What is the problem?
Not new to 3D printing, although this is the first 3D printer that I have bought for myself and set up. (I had only used the ones at work before) I have not printed anything as of yet, because I first wanted to get my whole setup ready. I built an enclosure for it, ordered filament, ect. In preperation. I got down to the last step-octoprint, and that's where everything went downhill. The octopi software booted right up and I was able to connect to it by http://octopi.local and set everything up, but for some reason I can not connect to my printer. I know that this issue has happened before, believe me, I have scoured the internet before resorting to posting here. The answer is always the same. "Replace the USB cable" I have done so with about 10 usb cables by now and none of them work. I did however find a usb cable with a tag on it though, and was able to look up the part number to find that it is in fact both charging and data. I also know it is data because when I use the same cable, I can connect to cura on my Windows 11 pc just fine, and can control the printer. I really do not know what to do, I know that my raspberry pi works, because I have used it for projects in the past. What did you already try to solve it?
Swap USB cables
Followed steps in the FAQ like "wait for start on connect", ect.

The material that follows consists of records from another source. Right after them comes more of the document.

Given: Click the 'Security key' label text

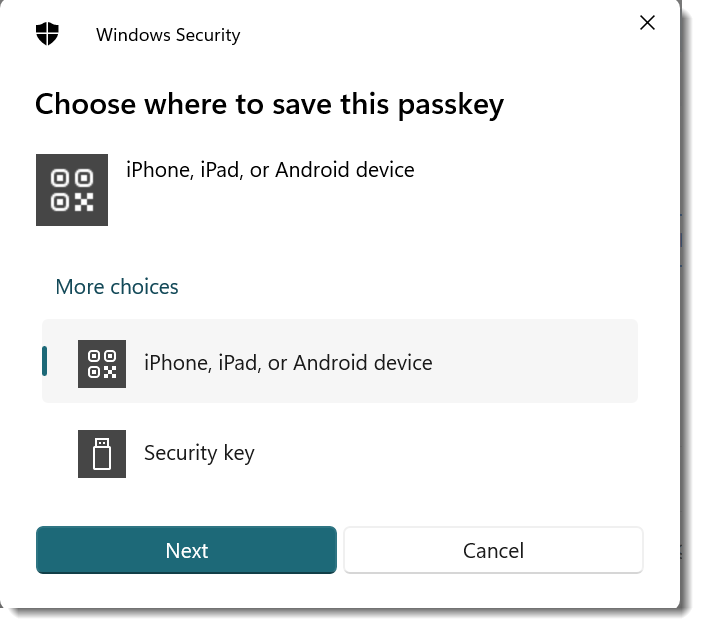Looking at the screenshot, I should click(x=199, y=453).
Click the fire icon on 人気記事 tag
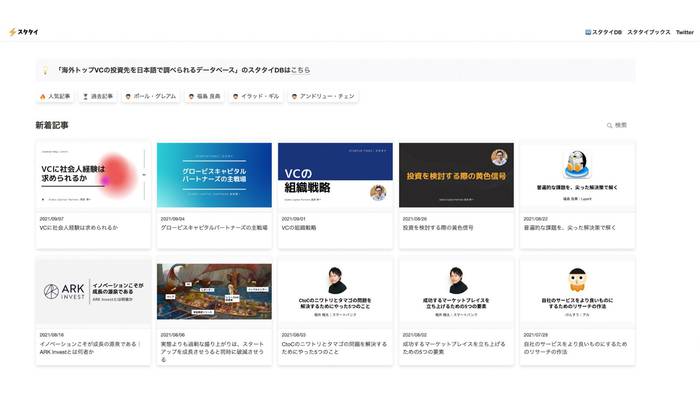 pos(43,96)
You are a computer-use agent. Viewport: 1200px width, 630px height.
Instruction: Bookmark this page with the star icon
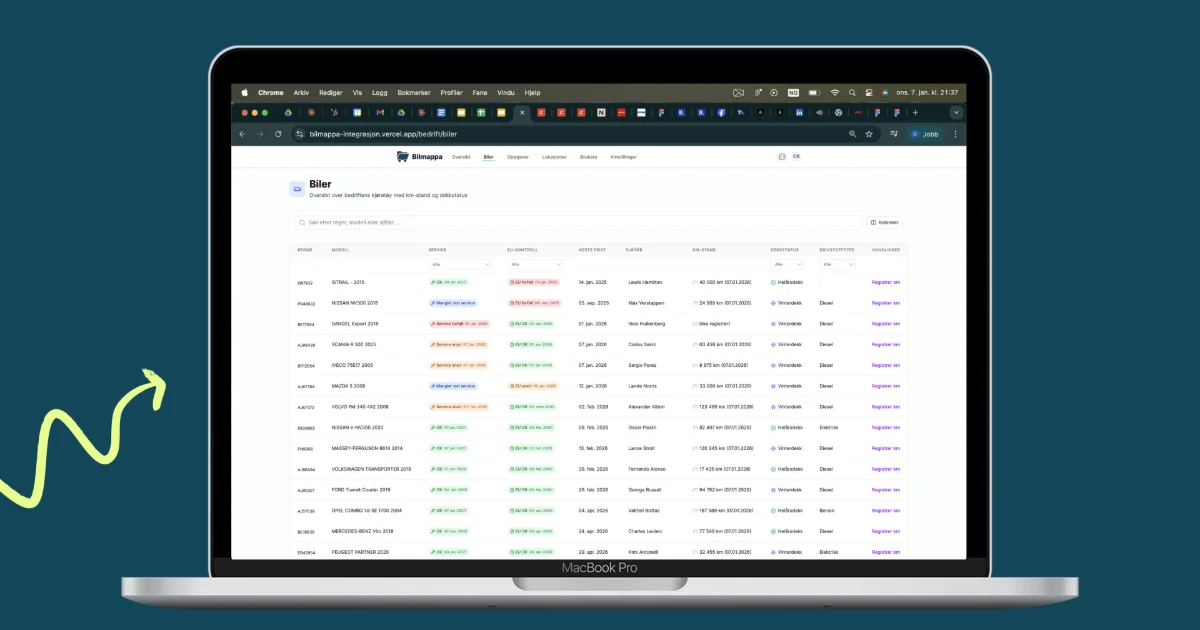[869, 134]
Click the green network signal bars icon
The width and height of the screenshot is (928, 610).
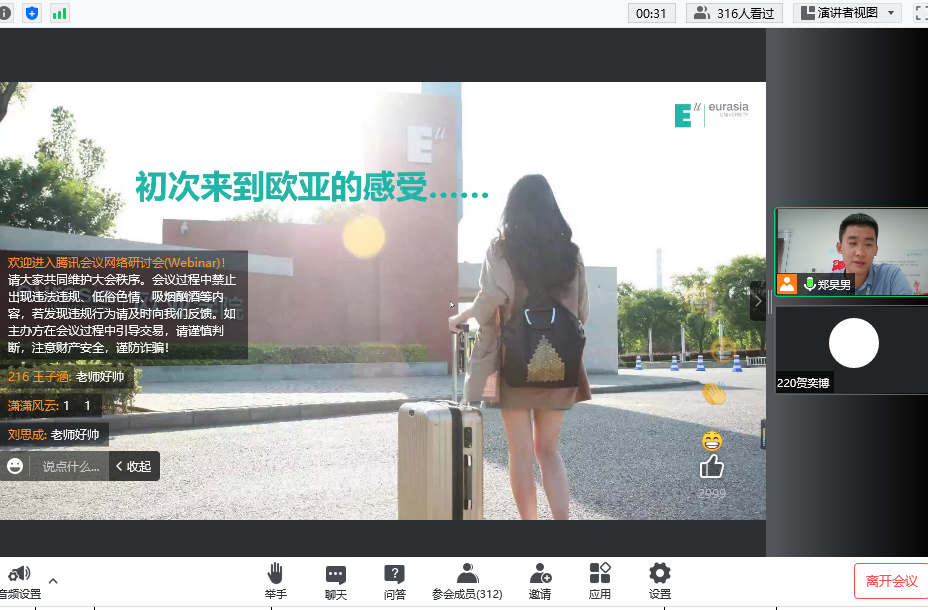[60, 13]
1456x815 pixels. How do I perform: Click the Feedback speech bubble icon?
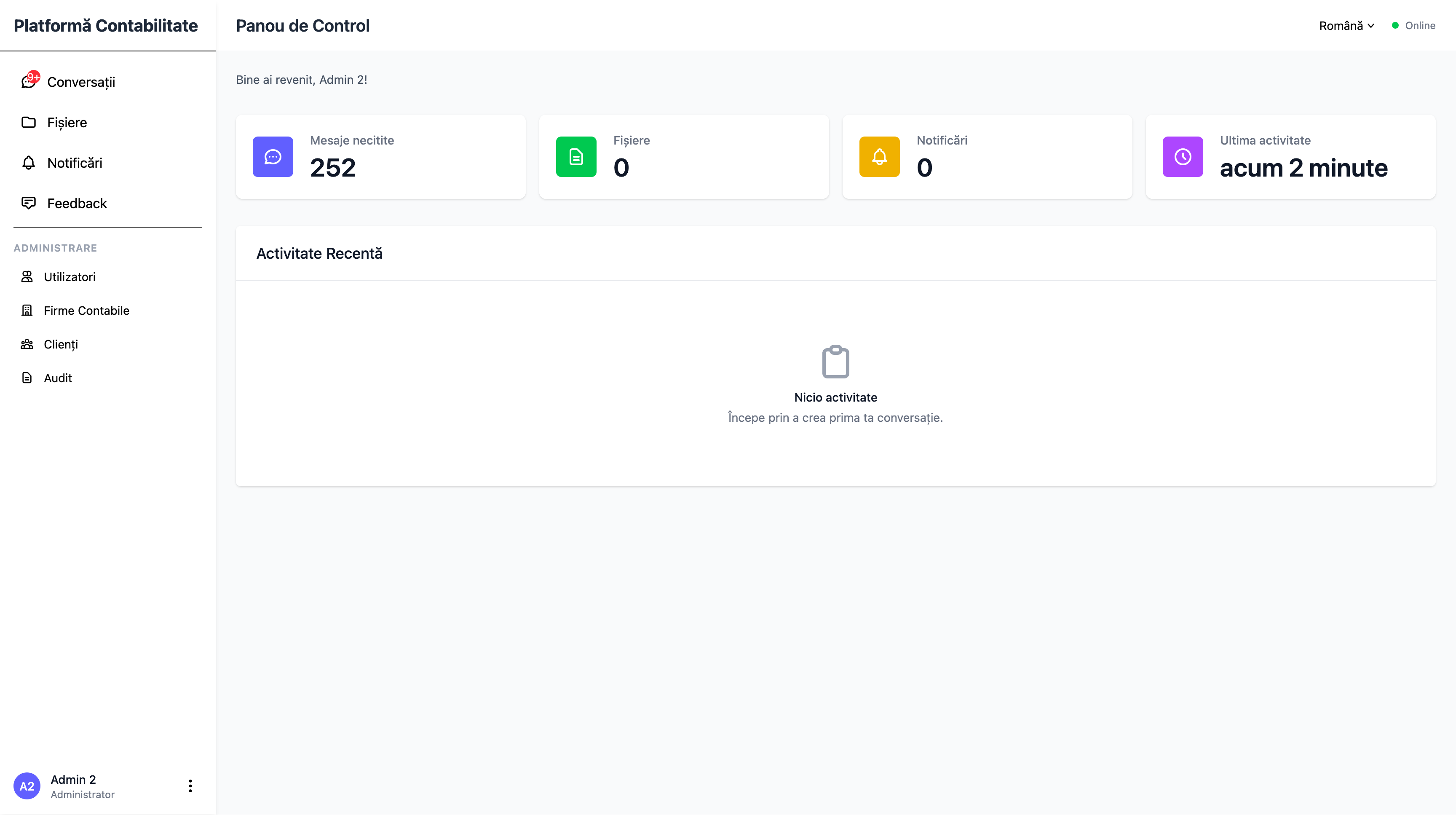click(29, 203)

Additional information about your network (Hardware you are trying to connect to, hardware you are trying to connect from, router, access point, used operating systems, ...)
I tried using both a 4G and a 5G network, neither changed any connectivity's to the printer, so I really don't think it's a network issue, but this was the closest sub-forum I could think to put it in. Mods, feel free to move it though.
Please let me know if there is any other information I need to provide!
I was hitting the same brick wall with my new Creality CR-X Pro after Christmas,
but had the variable of intermittent success.
First step was taping the 5V pin; bit of a flake process, as the tape can get pushed back.
Ended up grabbing the Dremel & grinding out the 5V pin at the USB-A end.
A lot tidier that splitting the cable to cut the 5V wire & taping it up.
2nd thing was removing the SD card from the printer.
Looking in the Terminal listing I could see that occasionally there was less that a full directory listing & in those instances things went wrong from there.
Don't know if it helped, but as well as leaving the card out I have also disabled SD card support in the feature.
Simply don't need it as I now upload all straight to the Pi.
I was very hopeful that this would work, after both you and @Phil23 said the same thing. As soon as I got home today, I tried it a few times, and it still does not work. I followed the guide that you linked to and taped the far right pin on the connector, but it still failed to work. Do either of you have any other Ideas?
Well... I am very sad to report... I guess the USB port on my raspberry pi gave out. I tried using a friend's raspberry pi and it booted right up. I really don't want to buy another one but I guess that Is the fix Thank you guys for the help! You at least pointed me in the right direction.
Don't know if there's any relevance in this, but I did make a point of NOT using the USB 3.0 ports.
Just falls back to the occasional issues I've struck over the past 30 years,
(& USB hasn't been about that long yet), where port compatibility was an issue.
Saw it most around the times each new standard emerged.